I’ve been working my Eucalypt identification skills overtime and discovered that there are at least 3 dark-barked (by which I mean their trunk bark is brown to grey to black) types of ironbark growing as street trees in my area. The main two seem to be E Tricarpa and E Sideroxylon, but it appears I also have E Corynodes. One of the reasons I’m feeling some confidence is because of the results I have had from the dye pot:
In order of appearance:
E Citriodora–not an ironbark, just for comparison!–(Goodwood); E Tricarpa (Goodwood); E Tricarpa (Black Forest)
E Corynodes (Black Forest); E Sideroxylon (Goodwood); E Sideroxylon (a different tree, in Goodwood)

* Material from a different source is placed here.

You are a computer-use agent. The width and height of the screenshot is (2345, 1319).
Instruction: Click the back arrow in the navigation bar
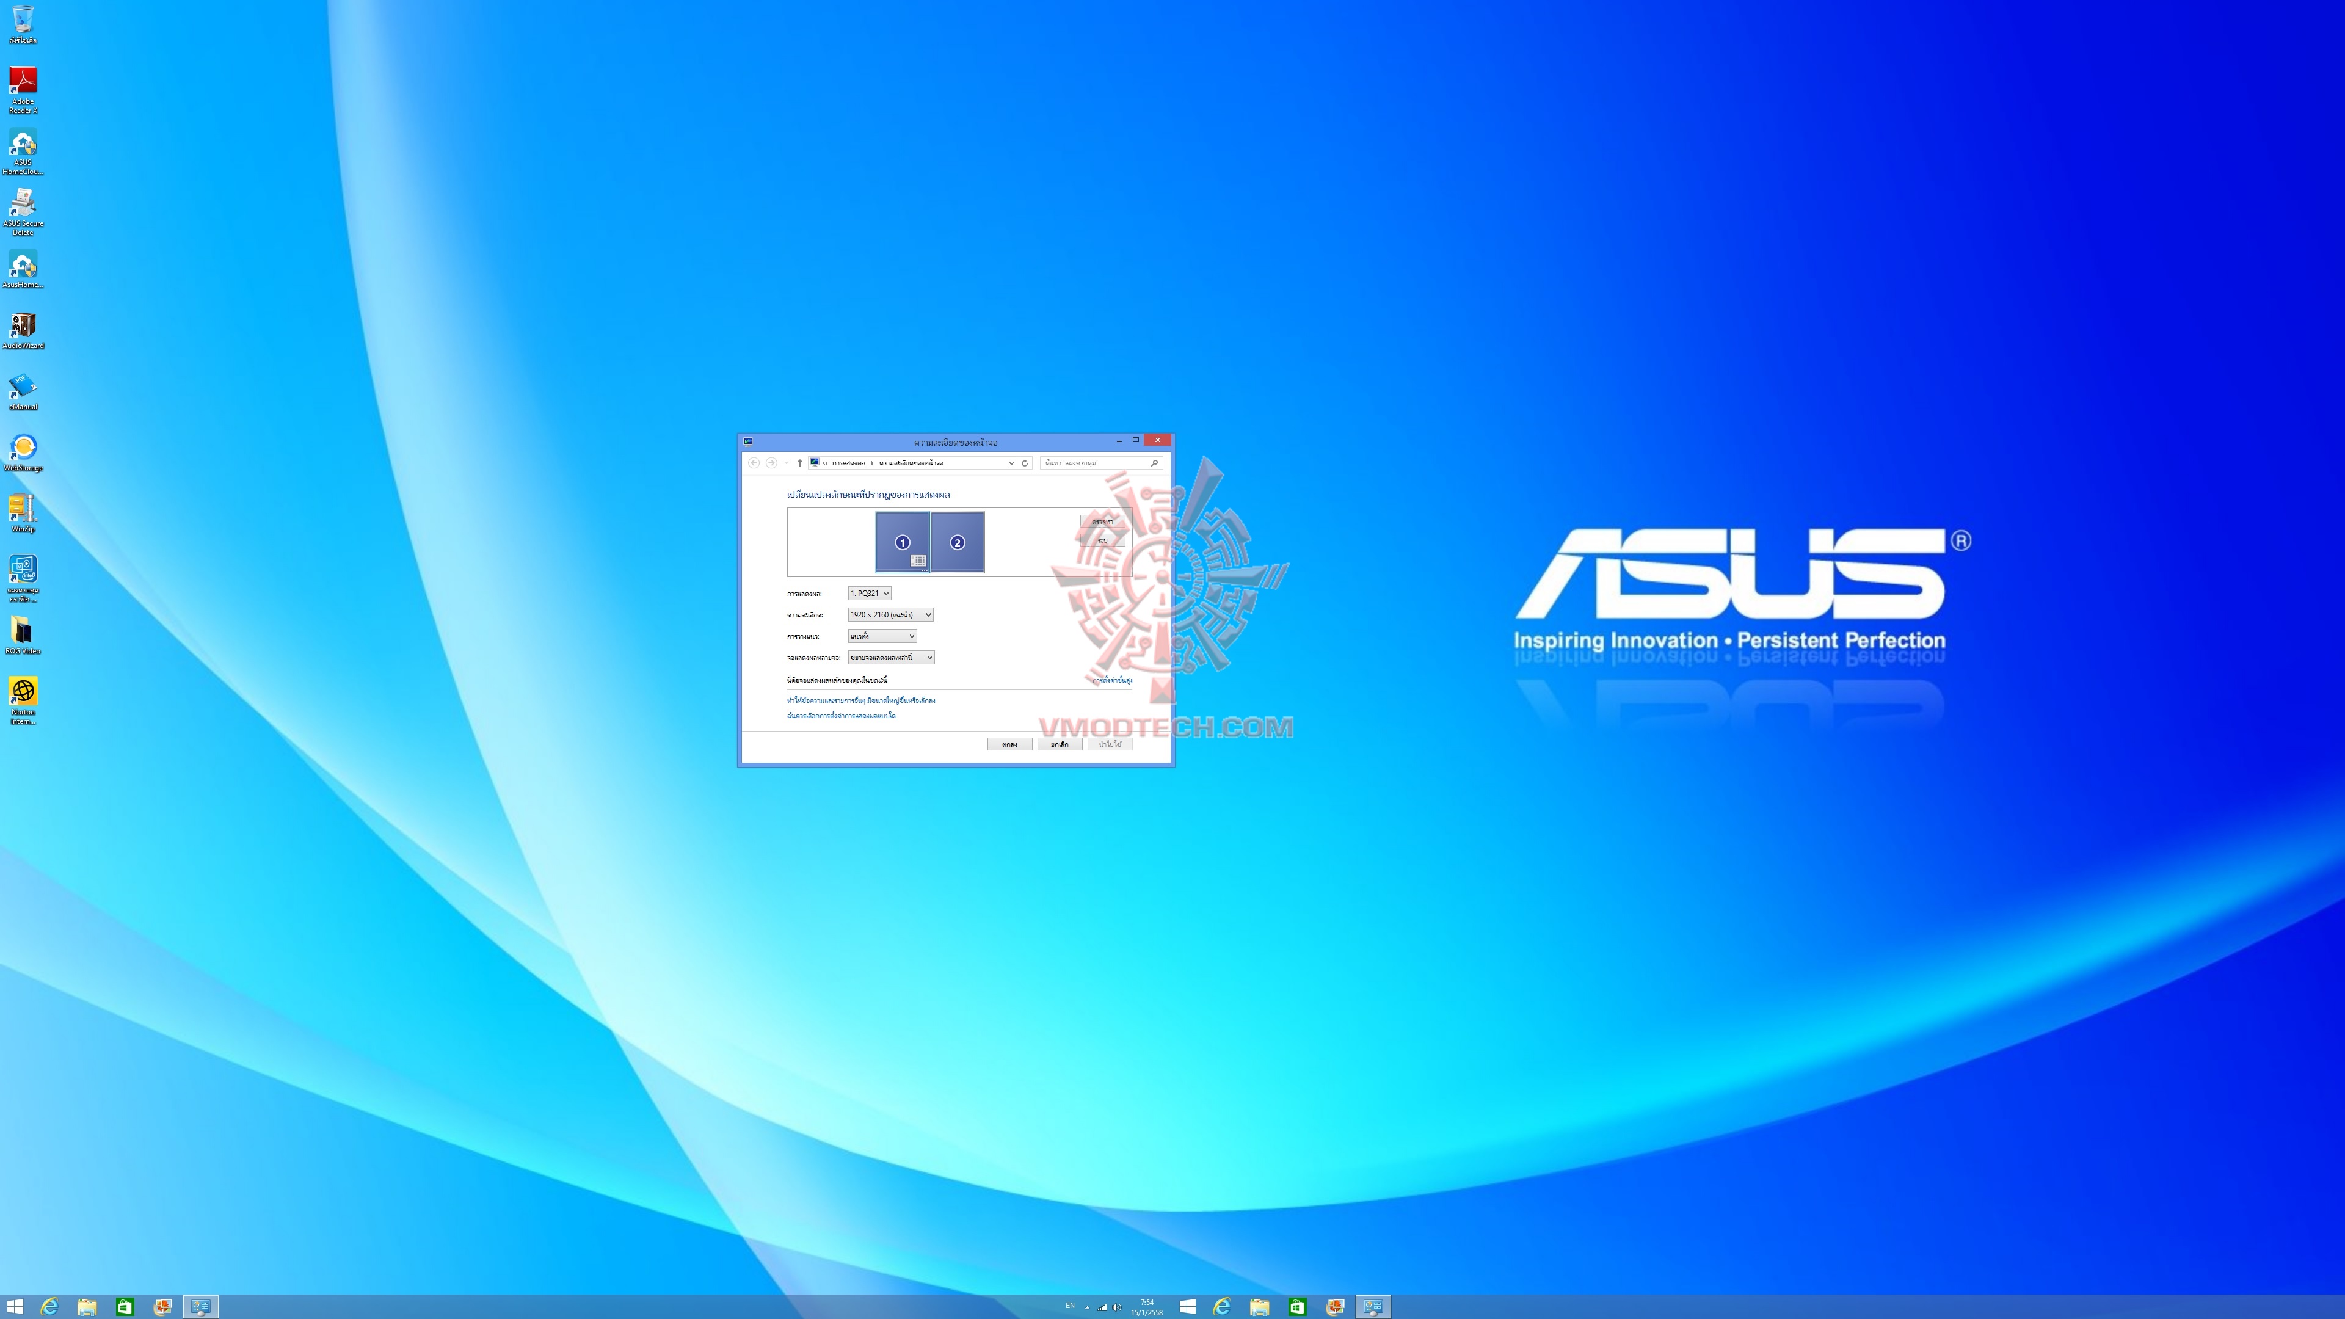[754, 462]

I would have to say that the dye results are more consistent than my perception of the appearance of the trees! One happy outcome of paying more attention is that I have observed that at this time of year E Tricarpa (and some E Sideroxylons) have tiny buds in formation among the fresh young leaves, and this enables a confident identification as between them. E Tricarpa has buds grouped in threes and E Sideroxylon has buds grouped in sevens. Sometimes fruits are so high in the tree I can’t tell, and sometimes the sample I am able to reach has umbels where some fruits have broken off but I can’t be confident how many. So this discovery is a help to the person trying confidently to tell them apart–me, for instance.
E Tricarpa (see those tiny buds-in-formation?):
I need to go a little further afield to consider other variations on the theme, but for now I think I will consider wider-leafed ironbarks to be types I don’t know well, rather than assuming they are E Sideroxylon with a better supply of water and nutrients. You know what they say about assumptions!